14.07.2006: Heute tagt zum ersten Mal der 80-köpfige sogenannte Integrationsgipfel, der auf Einladung von Bundeskanzlerin Angela Merkel in Berlin uusammengekommen ist. Der Bundesvorstand der GRÜNEN JUGEND kritisiert hierzu die offensichtliche Fehlbesetzung dieses Gipfels:

Frau Merkel sagt, dieser Gipfel solle der Beginn eines Dialogs sein. Zu einem konstruktiven Gespräch gehört jedoch, dass die Menschen, über die gesprochen wird, auch Teil der Konversation sind. Bundeskanzlerin Merkel verkennt dies und lädt die, um die sich die Debatten die meiste Zeit drehen, nämlich die moslemischen MigrantInnen und ihre VertreterInnen, überhaupt nicht erst ein. Viele moslemische Verbände, die gern an dem Gipfel teilgenommen hätten, darunter auch der Zentralrat der Muslime in Deutschland, werden auf eine Islamkonferenz des Innenministers im Herbst vertröstet.

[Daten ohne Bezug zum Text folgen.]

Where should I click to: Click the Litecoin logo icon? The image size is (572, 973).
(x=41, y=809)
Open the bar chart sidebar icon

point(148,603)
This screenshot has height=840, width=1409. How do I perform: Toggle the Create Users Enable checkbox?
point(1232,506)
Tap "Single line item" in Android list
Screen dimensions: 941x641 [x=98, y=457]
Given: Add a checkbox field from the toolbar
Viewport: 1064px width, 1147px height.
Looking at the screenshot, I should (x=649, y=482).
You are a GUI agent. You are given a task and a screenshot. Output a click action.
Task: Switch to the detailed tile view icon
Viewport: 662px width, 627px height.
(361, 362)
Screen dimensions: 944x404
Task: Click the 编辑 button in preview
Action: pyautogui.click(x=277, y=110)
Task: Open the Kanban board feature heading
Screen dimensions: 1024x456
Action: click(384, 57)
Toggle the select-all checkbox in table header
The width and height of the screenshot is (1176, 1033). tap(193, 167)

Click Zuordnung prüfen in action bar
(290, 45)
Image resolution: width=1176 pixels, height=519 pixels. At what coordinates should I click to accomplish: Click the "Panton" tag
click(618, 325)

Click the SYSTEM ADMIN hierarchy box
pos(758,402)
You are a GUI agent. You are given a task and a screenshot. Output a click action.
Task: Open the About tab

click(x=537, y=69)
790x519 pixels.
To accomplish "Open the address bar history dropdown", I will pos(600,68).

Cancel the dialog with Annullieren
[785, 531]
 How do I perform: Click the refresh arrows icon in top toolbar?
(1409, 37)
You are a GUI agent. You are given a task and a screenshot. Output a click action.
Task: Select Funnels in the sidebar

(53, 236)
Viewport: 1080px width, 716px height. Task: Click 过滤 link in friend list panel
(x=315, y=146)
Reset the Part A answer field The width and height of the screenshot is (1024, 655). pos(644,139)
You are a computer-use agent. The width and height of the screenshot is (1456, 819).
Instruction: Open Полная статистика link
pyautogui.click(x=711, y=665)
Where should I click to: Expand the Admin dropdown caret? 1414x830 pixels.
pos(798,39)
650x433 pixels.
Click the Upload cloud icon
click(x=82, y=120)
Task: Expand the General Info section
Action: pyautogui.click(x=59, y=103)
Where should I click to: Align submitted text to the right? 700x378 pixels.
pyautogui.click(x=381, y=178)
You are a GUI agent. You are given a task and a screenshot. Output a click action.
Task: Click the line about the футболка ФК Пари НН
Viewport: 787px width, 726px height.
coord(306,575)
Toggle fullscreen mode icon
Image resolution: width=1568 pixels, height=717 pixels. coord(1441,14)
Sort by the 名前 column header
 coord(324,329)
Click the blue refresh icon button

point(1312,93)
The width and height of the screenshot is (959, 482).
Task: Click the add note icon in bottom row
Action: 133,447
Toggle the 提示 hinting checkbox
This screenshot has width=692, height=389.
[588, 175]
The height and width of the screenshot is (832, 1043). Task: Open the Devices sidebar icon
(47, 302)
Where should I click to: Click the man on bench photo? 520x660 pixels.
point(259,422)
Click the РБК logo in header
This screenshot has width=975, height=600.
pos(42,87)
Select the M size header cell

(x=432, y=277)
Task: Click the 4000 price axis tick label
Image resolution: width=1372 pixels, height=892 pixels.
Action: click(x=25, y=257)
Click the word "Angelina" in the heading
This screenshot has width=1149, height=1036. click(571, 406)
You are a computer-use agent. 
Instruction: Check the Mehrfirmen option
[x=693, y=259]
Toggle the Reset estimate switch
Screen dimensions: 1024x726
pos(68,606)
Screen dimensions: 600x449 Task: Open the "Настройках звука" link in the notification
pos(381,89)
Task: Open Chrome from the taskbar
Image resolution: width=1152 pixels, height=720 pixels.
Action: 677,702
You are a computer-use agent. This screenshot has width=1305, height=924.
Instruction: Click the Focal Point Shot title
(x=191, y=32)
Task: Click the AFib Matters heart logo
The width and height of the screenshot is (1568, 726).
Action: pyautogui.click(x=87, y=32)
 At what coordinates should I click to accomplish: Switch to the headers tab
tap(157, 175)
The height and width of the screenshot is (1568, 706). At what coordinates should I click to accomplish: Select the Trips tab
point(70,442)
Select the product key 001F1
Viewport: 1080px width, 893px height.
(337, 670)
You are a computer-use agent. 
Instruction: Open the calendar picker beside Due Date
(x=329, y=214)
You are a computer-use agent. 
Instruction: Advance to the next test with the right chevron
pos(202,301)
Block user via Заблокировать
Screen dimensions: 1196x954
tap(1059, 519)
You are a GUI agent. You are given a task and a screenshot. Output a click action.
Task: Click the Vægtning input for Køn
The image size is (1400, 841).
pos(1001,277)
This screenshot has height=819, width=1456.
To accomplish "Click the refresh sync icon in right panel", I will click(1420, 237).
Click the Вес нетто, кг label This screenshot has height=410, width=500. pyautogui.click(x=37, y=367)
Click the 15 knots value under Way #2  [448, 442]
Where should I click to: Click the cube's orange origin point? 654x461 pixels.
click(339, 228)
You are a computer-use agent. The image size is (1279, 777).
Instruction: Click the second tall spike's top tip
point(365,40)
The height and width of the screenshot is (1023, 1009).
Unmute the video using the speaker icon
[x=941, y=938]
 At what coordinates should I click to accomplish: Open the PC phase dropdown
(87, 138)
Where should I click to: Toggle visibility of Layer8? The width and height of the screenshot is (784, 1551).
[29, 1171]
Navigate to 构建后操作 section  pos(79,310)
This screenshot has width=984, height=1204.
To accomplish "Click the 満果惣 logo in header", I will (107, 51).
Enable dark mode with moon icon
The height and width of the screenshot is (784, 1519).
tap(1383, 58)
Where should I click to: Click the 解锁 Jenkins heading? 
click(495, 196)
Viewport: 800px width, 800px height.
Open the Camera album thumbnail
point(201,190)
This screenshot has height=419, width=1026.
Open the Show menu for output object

Was wollen Frau Merkel und ihre Integrationsbeauftragte, Staatsministerin Maria Böhmer (CDU) damit den moslimischen MitberürgerInnen signalisieren? Dass sie sie nicht integrieren wollen oder eben mit ihnen nicht sprechen wollen? Merkel beweist einmal wieder, dass es ihr überhaupt nicht um einen Dialog zwischen gleichwertigen GesprächspartnerInnen geht, sondern hier Menschen eine Meinung und Lebensweise diktiert werden soll ohne ihre Ansichten und Einschätzungen im Vorfeld eingeholt zu haben.

Durch diese fragwürdige Integrationspolitik manifestiert sich wieder einmal die Unchristlichkeit der sogenannten ChristdemokratInnen. Haben sie denn nicht gelesen, dass schon in der Bibel steht: Wenn bei dir ein Fremder in eurem Land lebt, sollt ihr ihn nicht unterdrücken. Der Fremde, der sich bei euch aufhält, soll euch wie ein Einheimischer gelten, und du sollst ihn lieben wie dich selbst. (3. Moses 19, 33-34)

Und dies berücksichtigt noch nicht einmal, dass es sich bei den Menschen mit Migrationshintergund zum größen Teil um BürgerInnen unseres Landes handelt, die sich selbst schon lange nicht mehr als Fremde fühlen, sondern von den Vorurteilen der Politik von CDU/CSU dazu gemacht werden.

Das Problem, dass Merkel hier hilflos versucht zu lösen, ist kein "AusländerInnen-Problem", sondern ein soziales Problem. Statt allen jungen Menschen den Zugang zu Bildung und damit zu demokratischen Strukturen zu ermöglichen, werden Sprachtest eingeführt, die vor der Einschulung bestanden werden müssen und zu weiterer Selektion führen. Hierbei wird verkannt, dass gerade die Kindergärten und Schulen die Vemittler von Sprache und Werten (auch für deutsche MuttersprachlerInnen) sein sollen. Daher fordert die GRÜNE JUGEND schon lange die Kindergartenpflicht für alle und eine radikale Umstrukturierung weg von Verwahrstellen hin zu qualitativer vorschulischen Bildung. Erst muss der Zugang zu Bildung ermöglicht werden, der automatisch zum Erwerb der deutschen Sprache führt und dann können wir miteinander reden!

Frau Merkel, nehmen Sie endlich Abschied von ihrer menschenverarchtenden Ideologie und Vorgehensweise!